------ Provided text ------

Implement rigorous feature validation protocols. Develop a comprehensive validation framework that includes testing the model on diverse datasets, evaluating its performance against expert radiologists, and assessing its robustness to variations in image quality and acquisition protocols.
Use explainable AI (XAI): Incorporate explainability into the AI model's architecture. This means using techniques like SHAP (SHapley Additive exPlanations) or LIME (Local Interpretable Model-Agnostic Explanations) to provide clear, human-understandable explanations for the model's predictions.
Step 3. In diagnostic interpretation, use AI to enhance —not replace— human expertise.
Why it matters:
The case of IBM's Watson for Oncology highlights the importance of human expertise in interpreting AI-generated findings. While initially touted as a revolutionary tool for cancer care, a 2018 report by STAT News revealed that Watson often provided unsafe and inaccurate treatment recommendations. This was due in part to the system being trained on a limited dataset and not always aligning with established clinical guidelines.

------ Dataset ------

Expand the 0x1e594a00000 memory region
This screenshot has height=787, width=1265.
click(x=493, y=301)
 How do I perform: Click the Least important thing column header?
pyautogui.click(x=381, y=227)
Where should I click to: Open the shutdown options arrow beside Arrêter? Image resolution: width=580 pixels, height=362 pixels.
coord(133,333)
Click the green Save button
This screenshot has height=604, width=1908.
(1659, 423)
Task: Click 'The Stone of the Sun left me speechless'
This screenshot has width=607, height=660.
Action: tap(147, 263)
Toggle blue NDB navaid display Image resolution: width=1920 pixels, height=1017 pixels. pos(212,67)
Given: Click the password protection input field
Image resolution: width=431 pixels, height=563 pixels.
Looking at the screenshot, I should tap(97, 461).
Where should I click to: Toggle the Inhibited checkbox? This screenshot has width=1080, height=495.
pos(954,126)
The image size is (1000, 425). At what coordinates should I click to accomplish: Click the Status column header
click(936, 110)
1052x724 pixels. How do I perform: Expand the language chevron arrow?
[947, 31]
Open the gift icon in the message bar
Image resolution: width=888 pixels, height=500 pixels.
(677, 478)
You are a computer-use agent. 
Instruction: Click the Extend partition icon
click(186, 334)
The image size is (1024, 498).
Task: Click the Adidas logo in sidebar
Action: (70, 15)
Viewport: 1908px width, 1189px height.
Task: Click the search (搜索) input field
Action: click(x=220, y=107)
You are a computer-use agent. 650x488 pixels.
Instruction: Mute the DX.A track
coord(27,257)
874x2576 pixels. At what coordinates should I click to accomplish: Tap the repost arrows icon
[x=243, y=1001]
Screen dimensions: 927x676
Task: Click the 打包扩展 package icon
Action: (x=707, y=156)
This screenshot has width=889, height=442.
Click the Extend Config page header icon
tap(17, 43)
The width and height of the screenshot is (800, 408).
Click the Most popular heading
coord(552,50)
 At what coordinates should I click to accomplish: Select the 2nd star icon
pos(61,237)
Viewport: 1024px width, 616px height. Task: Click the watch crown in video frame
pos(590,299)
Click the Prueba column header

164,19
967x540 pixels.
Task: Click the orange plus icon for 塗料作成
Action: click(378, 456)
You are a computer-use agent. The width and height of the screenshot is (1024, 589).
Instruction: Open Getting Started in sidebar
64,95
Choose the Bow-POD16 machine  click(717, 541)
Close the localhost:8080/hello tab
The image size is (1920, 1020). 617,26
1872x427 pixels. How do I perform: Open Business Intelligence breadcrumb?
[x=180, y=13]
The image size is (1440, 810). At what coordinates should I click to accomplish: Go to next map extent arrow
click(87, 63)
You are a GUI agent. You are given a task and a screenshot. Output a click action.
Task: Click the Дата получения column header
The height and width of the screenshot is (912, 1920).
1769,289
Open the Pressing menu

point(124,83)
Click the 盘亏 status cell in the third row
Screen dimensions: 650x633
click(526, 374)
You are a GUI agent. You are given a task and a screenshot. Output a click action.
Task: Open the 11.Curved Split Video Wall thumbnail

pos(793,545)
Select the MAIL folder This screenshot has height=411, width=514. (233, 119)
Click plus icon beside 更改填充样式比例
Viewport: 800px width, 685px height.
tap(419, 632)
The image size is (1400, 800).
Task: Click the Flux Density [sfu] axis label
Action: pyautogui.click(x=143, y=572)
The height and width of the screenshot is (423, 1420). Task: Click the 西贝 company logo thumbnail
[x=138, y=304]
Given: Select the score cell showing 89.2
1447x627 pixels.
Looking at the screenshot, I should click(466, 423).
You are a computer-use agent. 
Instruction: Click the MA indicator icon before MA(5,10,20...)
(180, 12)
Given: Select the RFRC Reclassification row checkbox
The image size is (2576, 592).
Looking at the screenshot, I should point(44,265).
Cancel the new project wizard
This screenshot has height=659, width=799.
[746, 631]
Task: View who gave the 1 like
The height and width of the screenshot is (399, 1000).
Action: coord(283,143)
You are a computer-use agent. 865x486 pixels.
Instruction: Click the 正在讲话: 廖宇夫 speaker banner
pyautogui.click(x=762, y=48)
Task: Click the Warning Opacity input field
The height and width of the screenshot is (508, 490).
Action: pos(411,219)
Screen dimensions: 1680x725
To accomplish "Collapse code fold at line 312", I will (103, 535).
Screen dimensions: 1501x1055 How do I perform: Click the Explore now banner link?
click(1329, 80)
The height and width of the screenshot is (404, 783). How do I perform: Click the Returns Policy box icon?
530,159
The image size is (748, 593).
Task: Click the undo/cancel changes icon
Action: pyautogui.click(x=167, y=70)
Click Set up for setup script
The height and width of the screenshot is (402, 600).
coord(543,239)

------

== Task 1 ==
For the text on AI-assisted diagnosis, decide whether each statement below agrees with it. Answer yes or no for each and quote the deciding words of the text.
(a) The text names SHAP and LIME as techniques for explaining a model's predictions.
(b) The text says AI should replace human expertise in diagnostic interpretation.
(c) The 2018 report on Watson for Oncology came from STAT News.
== Task 2 ==
Transcribe the text on AI-assisted diagnosis word for word, from "Use explainable AI" to "the model's predictions.".

== Task solution 1 ==
(a) Yes: "using techniques like SHAP (SHapley Additive exPlanations) or LIME (Local Interpretable Model-Agnostic Explanations) to provide clear, human-understandable explanations for the model's predictions"
(b) No: "use AI to enhance —not replace— human expertise."
(c) Yes: "a 2018 report by STAT News revealed that Watson often provided unsafe and inaccurate treatment recommendations"

== Task solution 2 ==
Use explainable AI (XAI): Incorporate explainability into the AI model's architecture. This means using techniques like SHAP (SHapley Additive exPlanations) or LIME (Local Interpretable Model-Agnostic Explanations) to provide clear, human-understandable explanations for the model's predictions.